E' questo il modo di essere uomo, vero.
Ci pensavo l'altra volta, guardando le foglie cadere. Ma non è, questa facile e ricorrente metafora della nostra caducità, l'aspetto che voglio sottolineare. Bensì la considerazione della primavera attraverso la lente dell'autunno.
Quanto dura, infatti, il periodo dei fiori e del sole e delle giornate interminabili? Davvero poco di fronte alle altre stagioni, che mi appaiono galleggiare in una nuvola di vapore inconsistente e che hanno contorni che non riesco a definire.
Guarda le foglie sul selciato, calpestate e senza più forma. Osserva la stessa aria, fra noi e loro: è un muro impenetrabile, un colore che non è trasparente, ma è di latte, e brucia gli occhi.
Se non si può vedere bene, non si riesce nemmeno a toccare, a prendere per un po' e a capire.

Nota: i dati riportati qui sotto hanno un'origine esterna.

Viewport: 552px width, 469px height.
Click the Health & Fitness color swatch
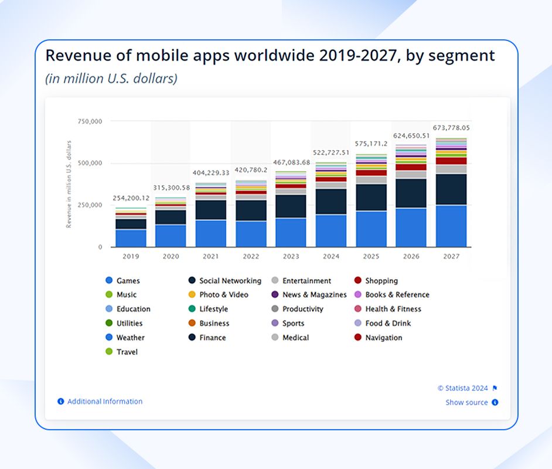click(x=357, y=309)
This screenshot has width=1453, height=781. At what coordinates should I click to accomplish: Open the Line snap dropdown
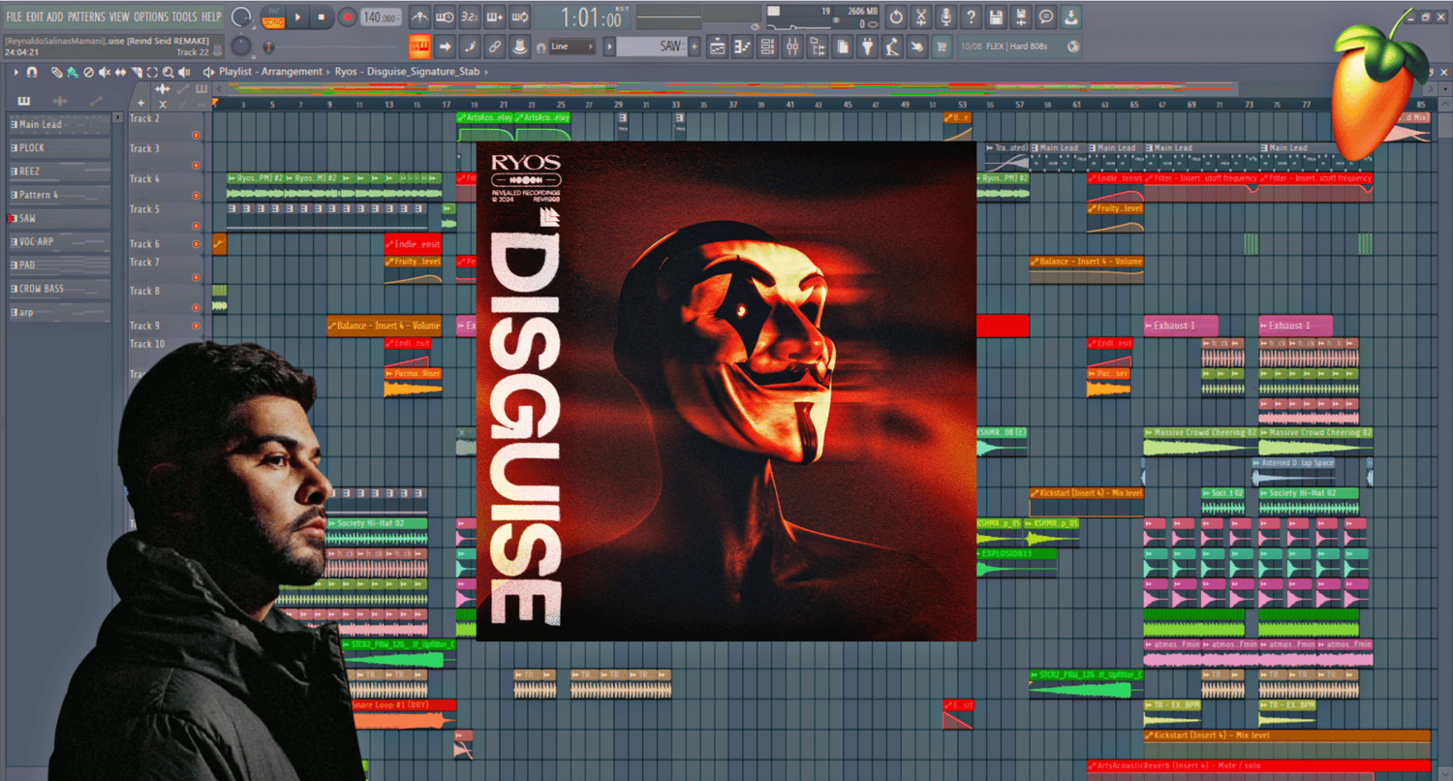point(572,47)
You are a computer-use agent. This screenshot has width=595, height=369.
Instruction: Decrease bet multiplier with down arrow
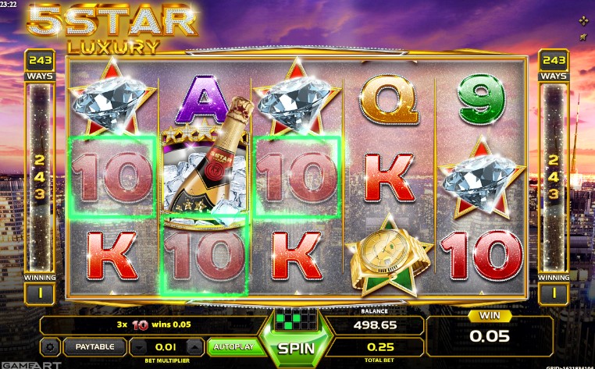pyautogui.click(x=139, y=347)
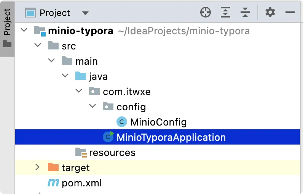The image size is (303, 194).
Task: Click the Expand All toolbar icon
Action: pos(225,13)
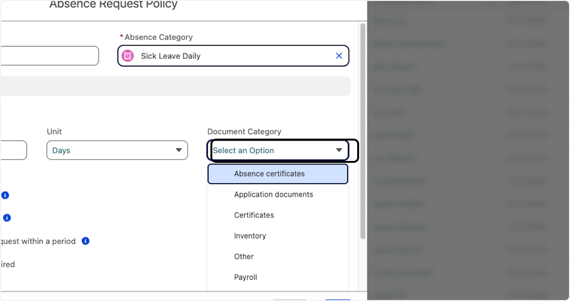Open the Unit dropdown arrow
The width and height of the screenshot is (570, 301).
(x=179, y=151)
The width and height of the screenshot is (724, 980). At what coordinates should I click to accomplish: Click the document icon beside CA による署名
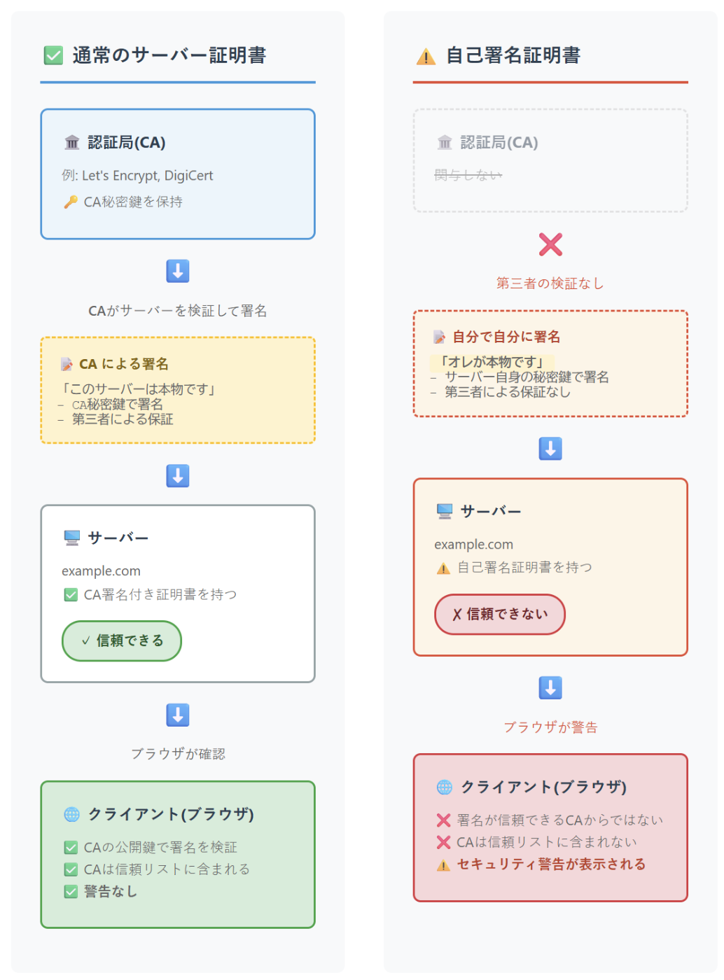pyautogui.click(x=67, y=364)
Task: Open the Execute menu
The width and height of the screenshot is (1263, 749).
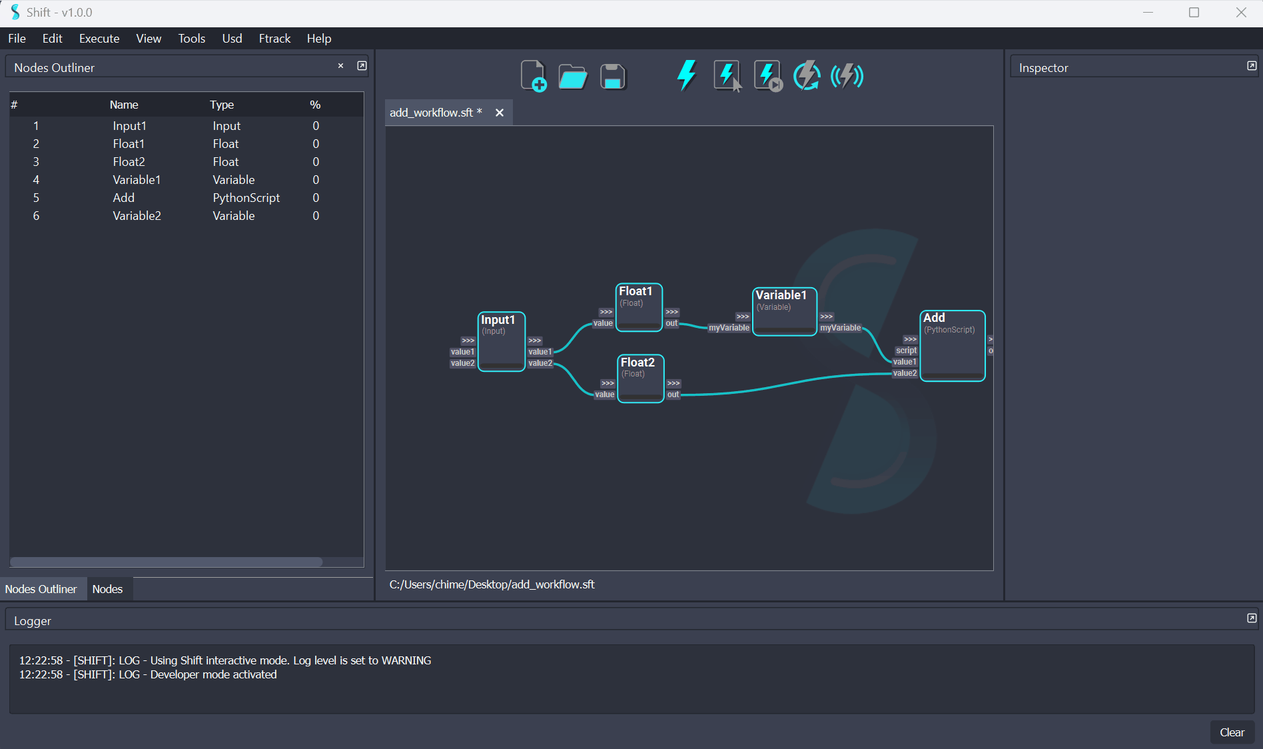Action: pyautogui.click(x=99, y=39)
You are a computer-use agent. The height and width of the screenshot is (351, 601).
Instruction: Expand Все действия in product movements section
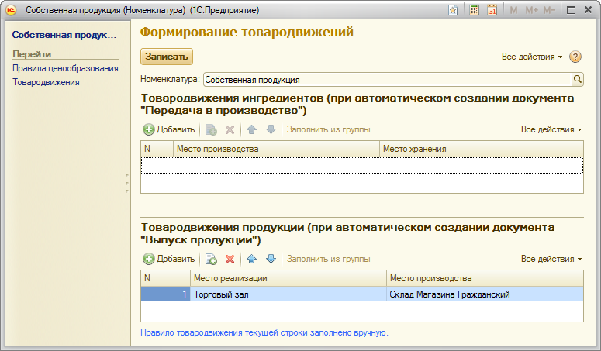pos(551,259)
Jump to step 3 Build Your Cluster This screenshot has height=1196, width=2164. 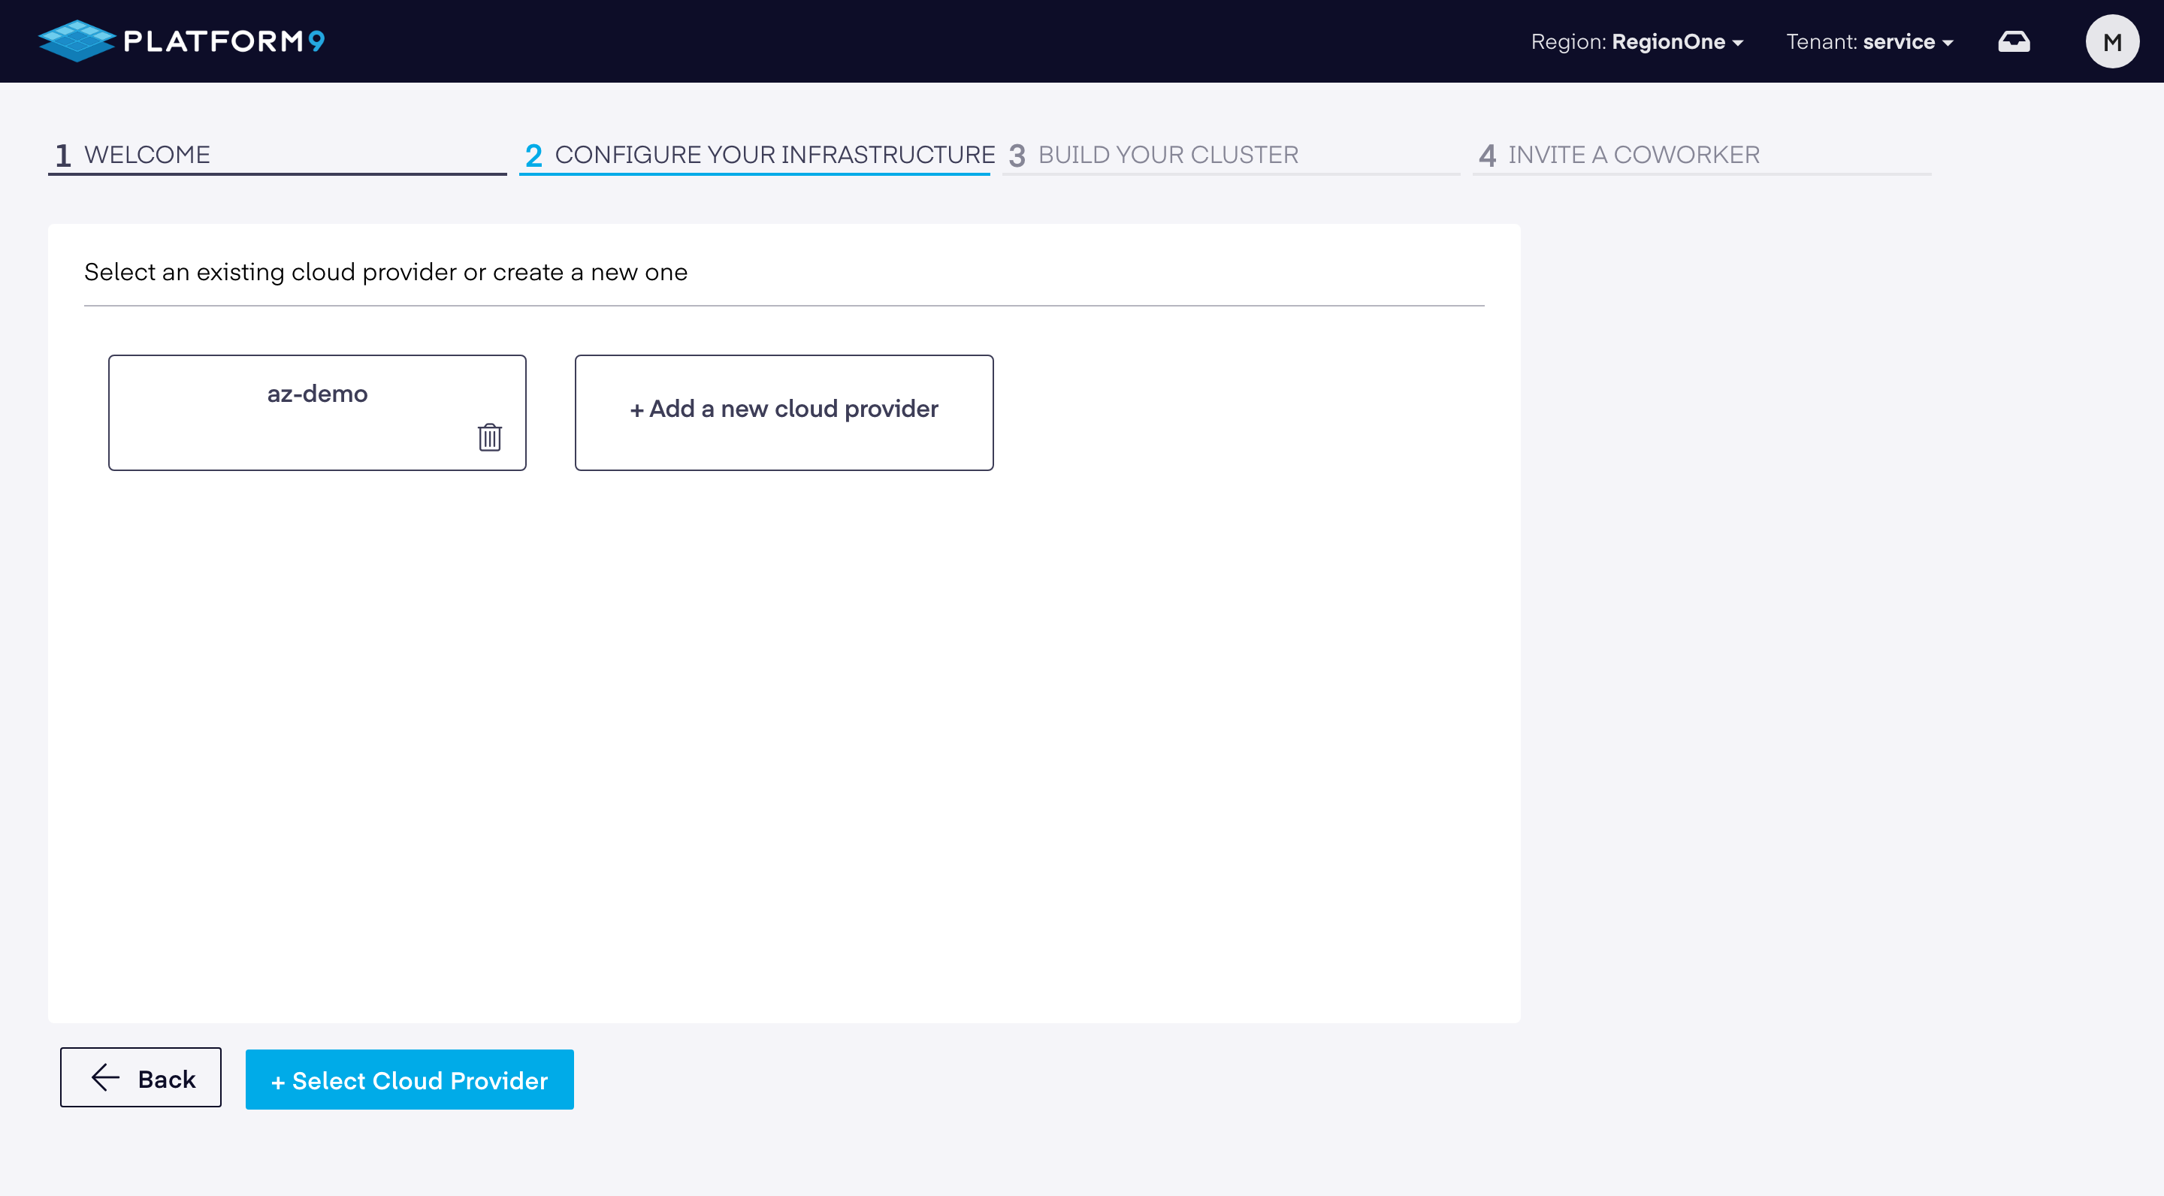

Cadiamo tutti prima o poi, ma prima passiamo la vita a cercare, se non di elevarci, di stare in piedi.
E' proprio questo l'uomo: quello che, fin dal giorno in cui è venuto al mondo, per tutta la sua esistenza lotta contro la forza di gravità, talvolta riportando, per qualche attimo, piccoli successi illusori.
L'uomo vero è invece quest'altro: quello che ha la giusta misura delle proprie debolezze e vittorie quotidiane, non se ne fa un vanto e sa, con il sorriso, quanto assomiglia, egli stesso, alle foglie che cadono giù dagli alberi.